A pesar de la condición de Patrice Lumumba como héroe nacional, todo se hizo, tras su desaparición, para presentarlo como alguien que daba miedo. Con frecuencia escuchamos hablar de millones de muertos desde la guerra de 1997. Es necesario. Pero, ¿por qué se olvidan de las otras víctimas? Por ejemplo, el recuento de aquellos y aquellas lumumbistas que muertos, torturados, encarcelados durante el régimen de Mobutu, que yo sepa, nunca se ha realizado. A quienes dudan de la amplitud de ese «acabar con» los lumumbistas, basta decirles que lean los trabajos de los mercenarios como Mike Hoare o que escuchen cómo el mercenario Müller (ex SS nazi) cuenta, sonriendo, cómo no podía acordarse de cuántos congoleños había matado, pues se le había ordenado eliminar a todo aquel que se moviera en las zonas donde actuaba.

La historia de «acabar con» es muy larga y para nada rectilínea. Además de las contradicciones propias que produce, recoge las resistencias pasivas y activas, del interior y del exterior, de su lógica asesina. El reto de cómo acabar con el «acabar con» pertenece a todo el mundo. Quienes se crean más dotados que otros para responder, les deseamos que resistan a esta tentación: la respuesta debería llegar de aquellos y aquellas que han sido, y que continúan siendo, los objetivos de este «acabar con» a todos los niveles, local y global.
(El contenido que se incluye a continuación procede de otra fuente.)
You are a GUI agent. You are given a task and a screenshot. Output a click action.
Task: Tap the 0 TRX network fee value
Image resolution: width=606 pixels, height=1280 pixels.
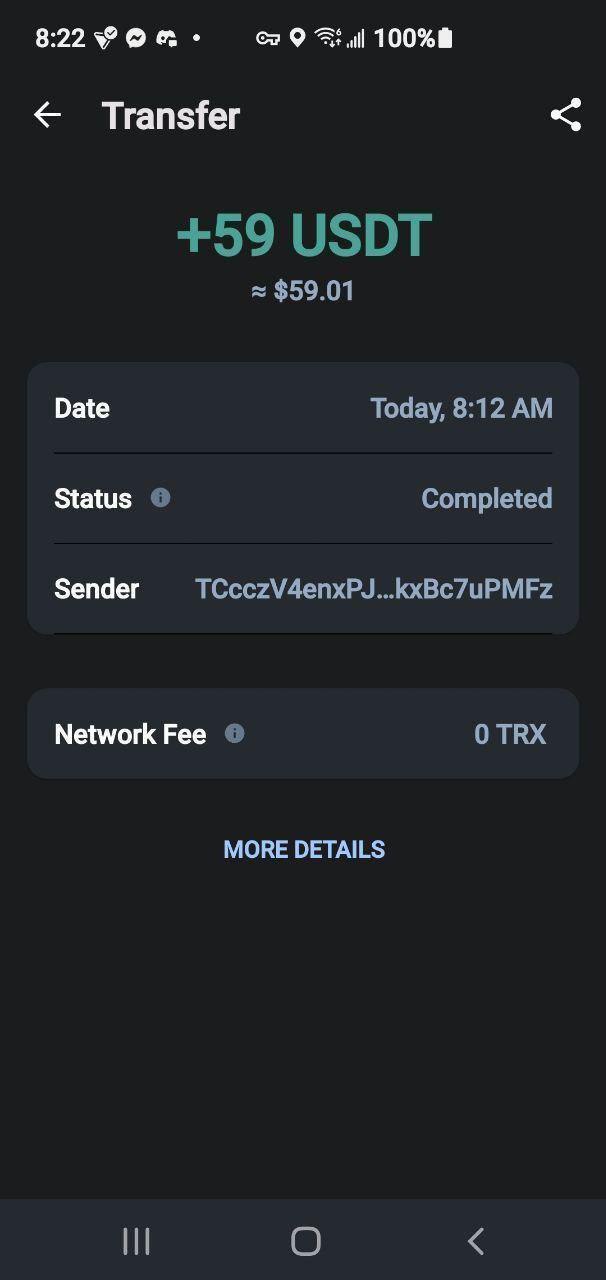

Jacques Depelchin es historiador congoleño, profesor en la Universidad de Dar es Salaam (Tanzania) y en el Centro de Estudios en Maputo (Mozambique). Es autor de numerosos artículos y varios libros, como el aclamado ‘Silences in African history. Between the syndromes of discovery and abolition’ ( Mkuki Na Nyota Publishers , Dar es Salaam, 2005). También es director de Alliance International Ota Benga por la paz en la República Democrática del Congo.